Day 82 Shamakhy, Azerbaijan

*Grain for days.*


----------



## Tanis8472 (10 Jun 2016)

So where to after Azerbaijan ??
Iran?
Russia?

Some trip


----------



## ianrauk (10 Jun 2016)

Tanis8472 said:


> So where to after Azerbaijan ??
> Iran?
> Russia?
> 
> Some trip


I'm trying to find out. Will report back when I hear from him..or perhaps he will.


----------



## Tanis8472 (10 Jun 2016)

Unless its a ferry to Turkmenistan


----------



## ianrauk (10 Jun 2016)

Tanis8472 said:


> Unless its a ferry to Turkmenistan




That's what I was thinking. he's heading for Baku by the looks of thing, so that looks the likely.


----------



## iLB (10 Jun 2016)

On the boat to Aktau, Kazakhstan but not for a few days.


----------



## ianrauk (10 Jun 2016)

iLB said:


> On the boat to Aktau, Kazakhstan but not for a few days.




Tried calling... no answer


----------



## hatler (10 Jun 2016)

Are you sorted for somewhere to stay? I have one contact in Baku.


----------



## Tanis8472 (10 Jun 2016)

Cool


----------



## iLB (10 Jun 2016)

hatler said:


> Are you sorted for somewhere to stay? I have one contact in Baku.



I'm with an American couple for a week until they move to Slovenia, may need to find something afterwards depending on visas and boat arrivals.

▶ _Exercise task 1_:
In the forum thread, why does iLB expect to need another place to stay later on? Answer in one to three sentences.

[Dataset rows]
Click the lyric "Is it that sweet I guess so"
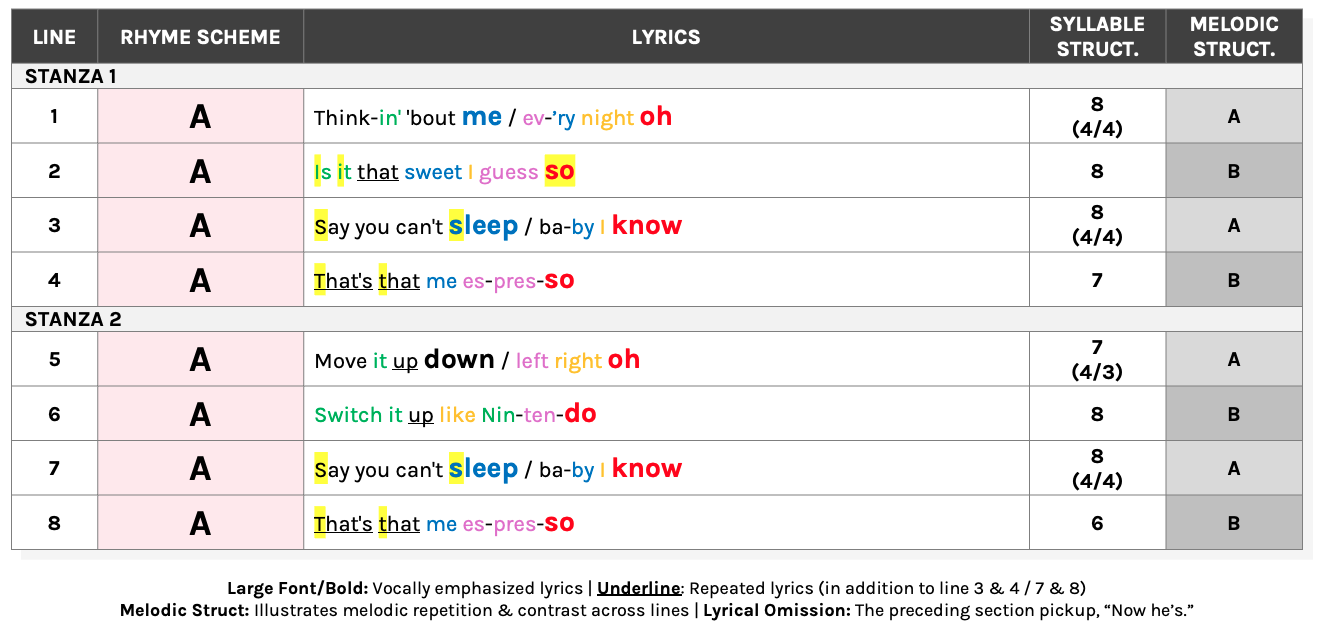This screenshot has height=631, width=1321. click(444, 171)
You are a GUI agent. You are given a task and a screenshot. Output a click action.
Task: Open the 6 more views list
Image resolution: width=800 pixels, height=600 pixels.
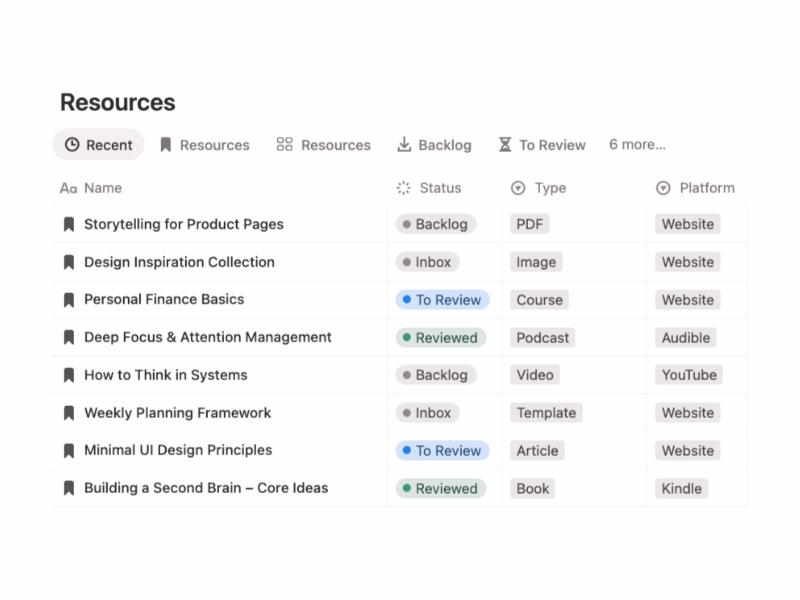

▶ _Exercise task 2_:
Write out the records, starting at the line that contains "You are a GUI" and going through the end of the records, and leave the pictures out.

▶ _Answer 1_:
iLB is staying with an American couple for a week, until they move to Slovenia. After that, iLB may need to find somewhere else, depending on visas and boat arrivals.

▶ _Answer 2_:
You are a GUI agent. You are given a task and a screenshot. Output a click action.
Task: Open the 6 more views list
Image resolution: width=800 pixels, height=600 pixels.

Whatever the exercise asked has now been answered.